▶ _WHAT YOU ARE ASKED TO DO_:
Copy out verbatim the lines from the line with "Screen dimensions: 1452x749" to the line with "Toggle Publish this", both included, leaving out the pictures.

▶ _PROVIDED DATA_:

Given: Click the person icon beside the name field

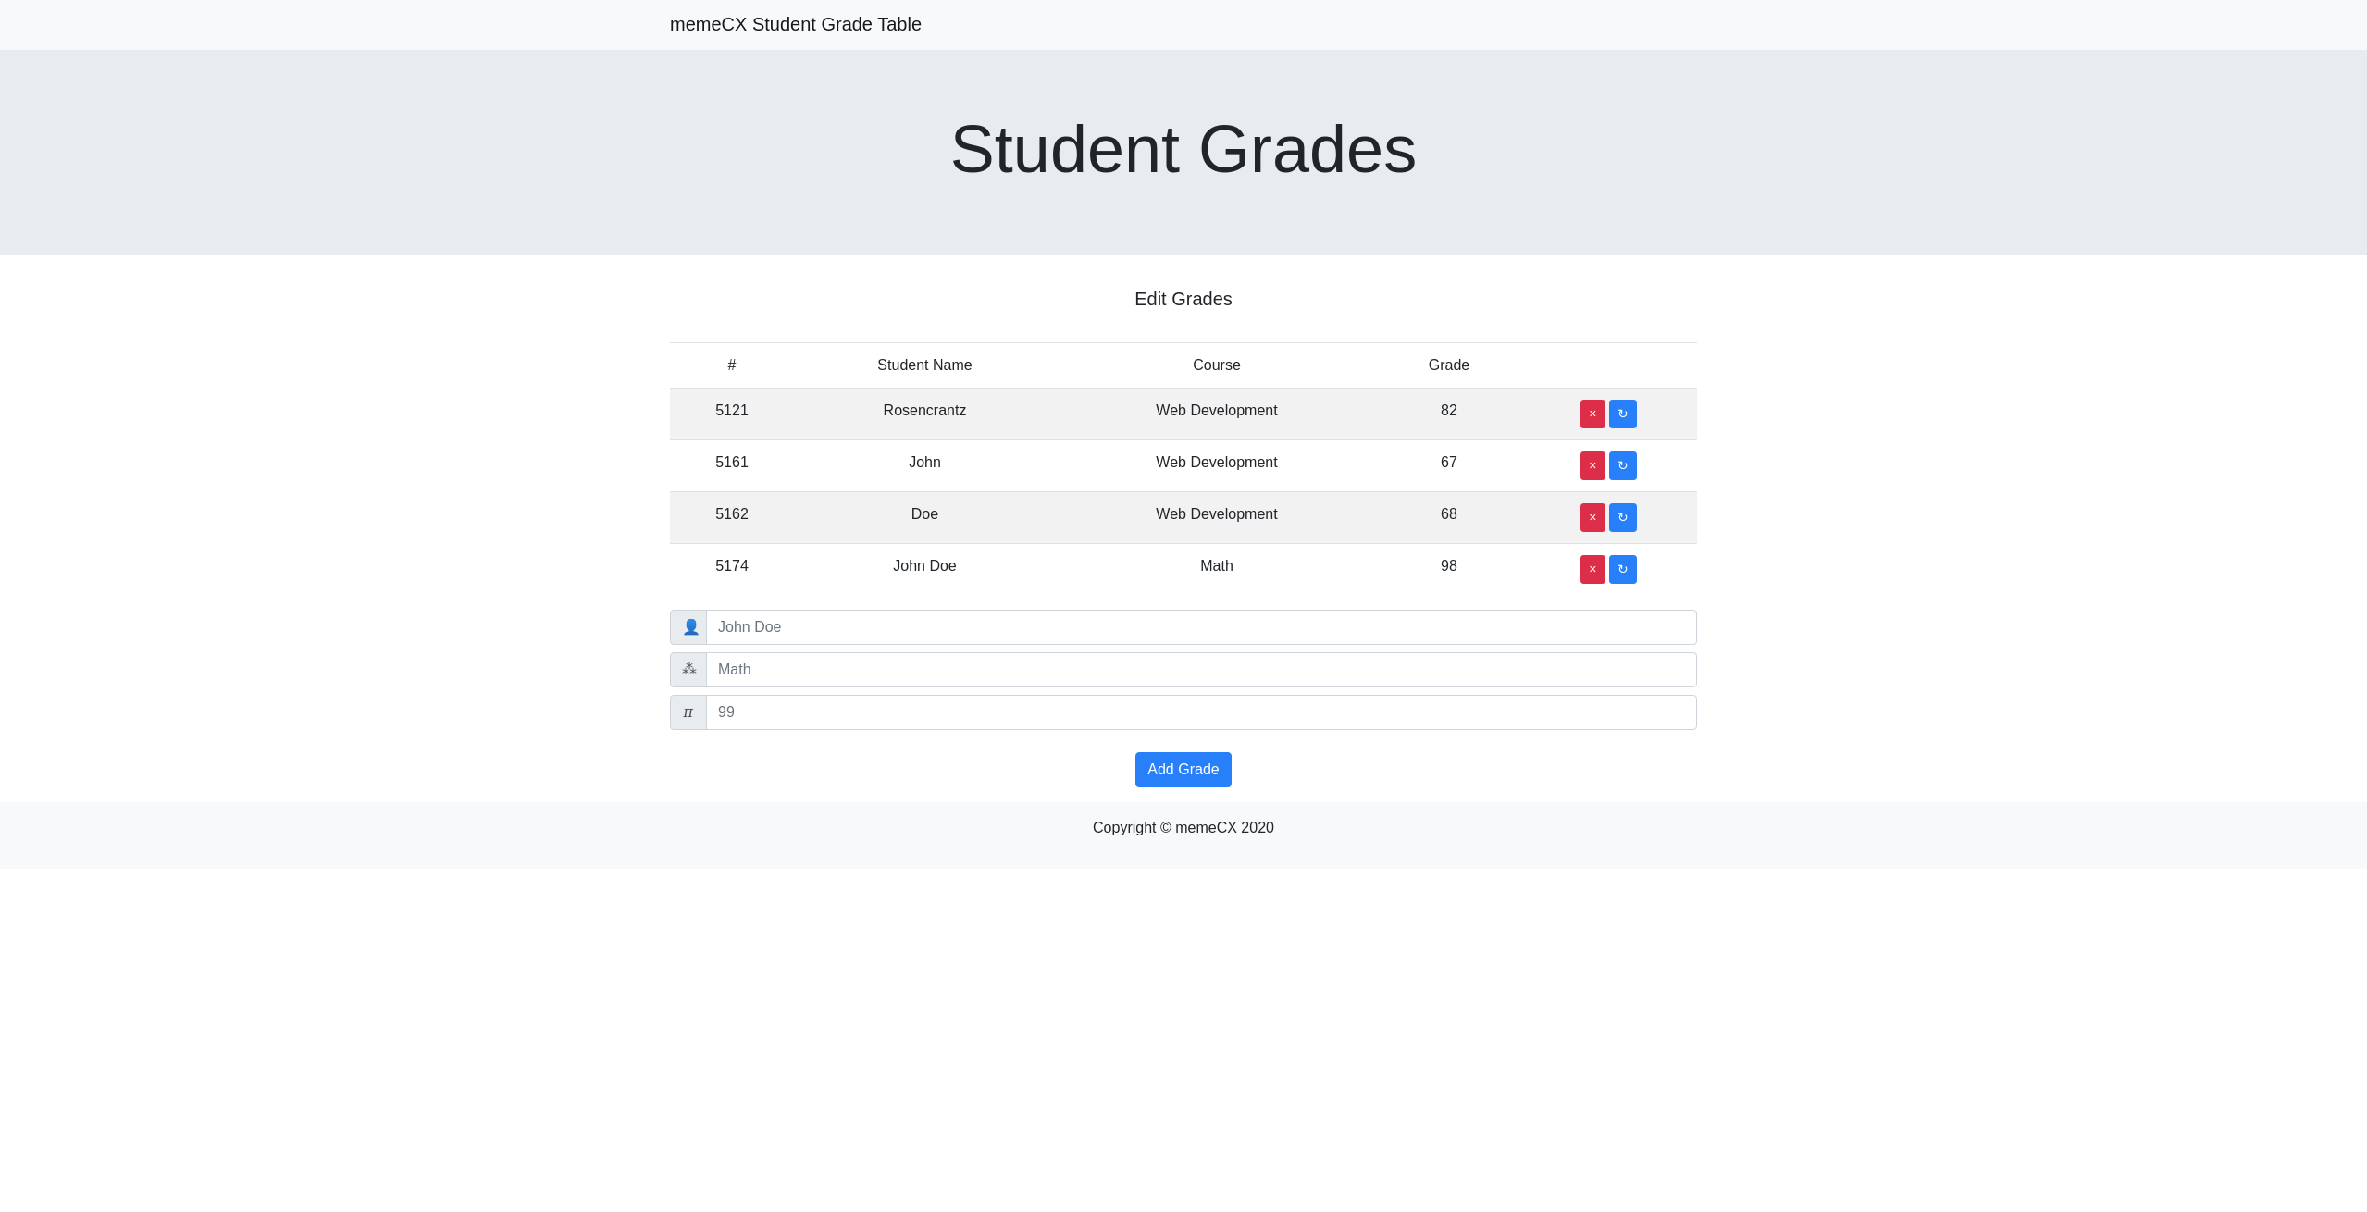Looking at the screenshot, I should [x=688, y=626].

==

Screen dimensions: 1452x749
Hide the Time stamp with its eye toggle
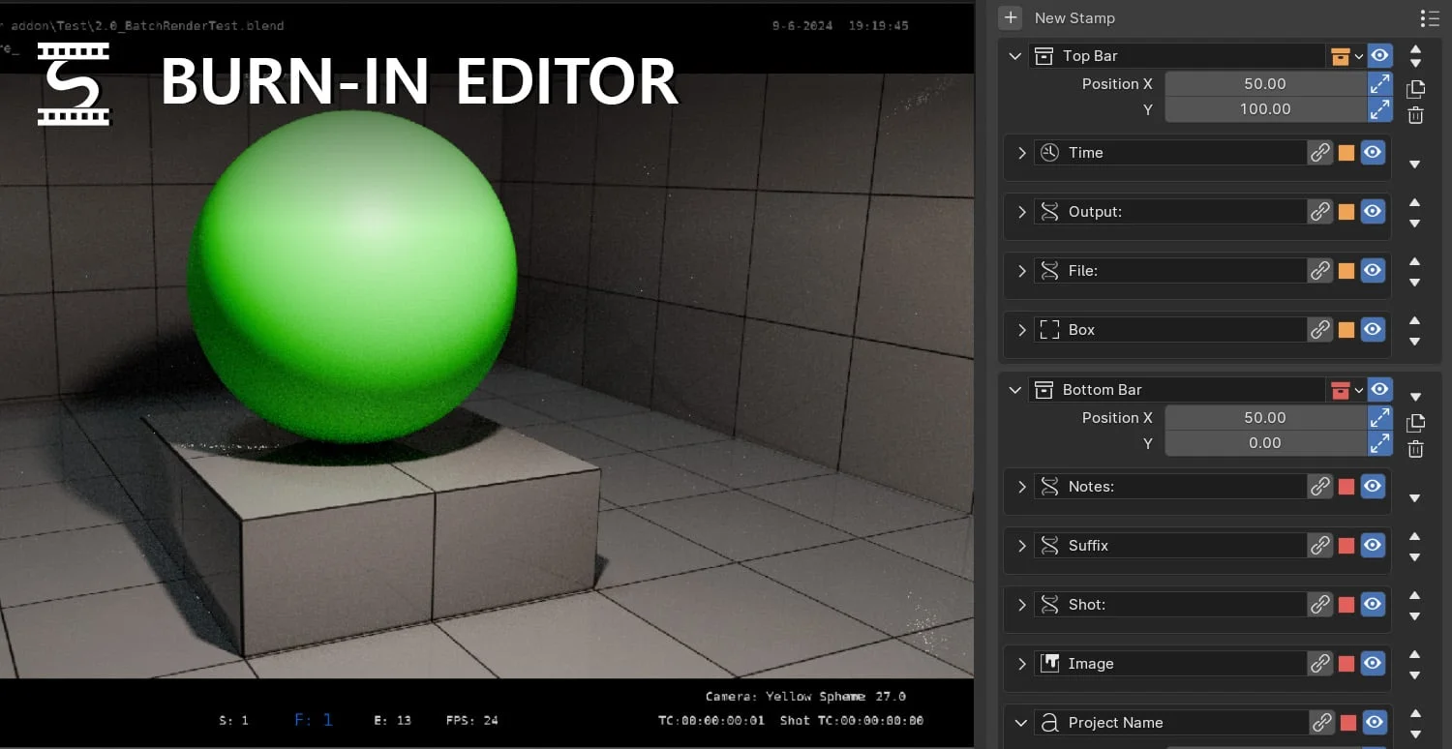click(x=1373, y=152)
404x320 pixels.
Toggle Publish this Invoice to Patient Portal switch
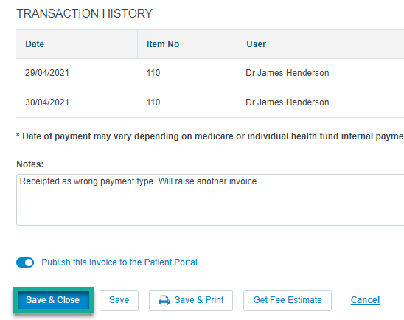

▶ _WRITTEN ANSWER_:
Screen dimensions: 1452x749
Hide the Time stamp with its eye toggle
click(x=1373, y=152)
404x320 pixels.
Toggle Publish this Invoice to Patient Portal switch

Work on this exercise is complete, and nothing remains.